> TASK DETAILS
Wherever the string "agent" shows up in the records below, return that line.

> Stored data
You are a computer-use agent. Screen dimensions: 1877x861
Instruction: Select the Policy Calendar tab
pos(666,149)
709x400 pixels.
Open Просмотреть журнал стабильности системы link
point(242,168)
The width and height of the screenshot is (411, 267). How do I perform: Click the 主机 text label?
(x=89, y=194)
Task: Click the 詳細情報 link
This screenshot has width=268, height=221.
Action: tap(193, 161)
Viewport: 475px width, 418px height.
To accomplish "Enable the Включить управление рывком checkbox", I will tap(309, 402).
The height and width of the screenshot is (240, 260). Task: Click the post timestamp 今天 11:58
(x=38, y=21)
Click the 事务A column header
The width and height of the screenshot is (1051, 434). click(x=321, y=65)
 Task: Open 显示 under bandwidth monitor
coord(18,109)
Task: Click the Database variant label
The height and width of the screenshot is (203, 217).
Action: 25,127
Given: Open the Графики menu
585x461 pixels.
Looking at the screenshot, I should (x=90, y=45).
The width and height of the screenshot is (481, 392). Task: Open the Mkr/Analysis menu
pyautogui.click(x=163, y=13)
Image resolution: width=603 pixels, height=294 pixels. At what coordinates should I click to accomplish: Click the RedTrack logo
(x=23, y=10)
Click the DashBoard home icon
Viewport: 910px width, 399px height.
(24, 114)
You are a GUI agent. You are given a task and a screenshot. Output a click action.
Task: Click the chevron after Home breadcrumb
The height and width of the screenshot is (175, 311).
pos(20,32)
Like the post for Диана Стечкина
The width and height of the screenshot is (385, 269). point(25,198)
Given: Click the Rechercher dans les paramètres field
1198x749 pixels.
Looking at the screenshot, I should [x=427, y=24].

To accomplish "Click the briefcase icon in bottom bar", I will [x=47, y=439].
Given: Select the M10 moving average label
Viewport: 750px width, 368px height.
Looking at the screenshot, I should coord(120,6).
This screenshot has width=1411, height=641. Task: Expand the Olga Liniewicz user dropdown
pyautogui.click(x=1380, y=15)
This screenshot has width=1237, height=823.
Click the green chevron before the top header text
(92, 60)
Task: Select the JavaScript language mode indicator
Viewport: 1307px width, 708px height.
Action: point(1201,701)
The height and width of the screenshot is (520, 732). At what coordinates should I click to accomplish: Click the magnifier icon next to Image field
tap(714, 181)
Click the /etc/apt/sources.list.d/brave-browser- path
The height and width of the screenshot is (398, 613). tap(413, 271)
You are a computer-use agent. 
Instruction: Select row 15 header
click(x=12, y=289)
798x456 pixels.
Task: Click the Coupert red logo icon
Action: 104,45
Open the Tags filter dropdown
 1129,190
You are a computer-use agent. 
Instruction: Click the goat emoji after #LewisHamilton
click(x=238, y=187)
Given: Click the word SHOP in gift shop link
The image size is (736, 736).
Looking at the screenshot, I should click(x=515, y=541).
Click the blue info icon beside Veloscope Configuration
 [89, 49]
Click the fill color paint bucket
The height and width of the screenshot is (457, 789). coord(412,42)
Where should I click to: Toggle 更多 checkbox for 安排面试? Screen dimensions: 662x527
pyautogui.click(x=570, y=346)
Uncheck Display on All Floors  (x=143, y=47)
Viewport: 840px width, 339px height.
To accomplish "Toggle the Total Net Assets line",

> RESPONSE BELOW
You are a computer-use agent. Screen dimensions: 1877x861
You are a GUI agent. You are given a task and a screenshot. Output a click action.
You are a computer-use agent. 
You are a computer-use agent. 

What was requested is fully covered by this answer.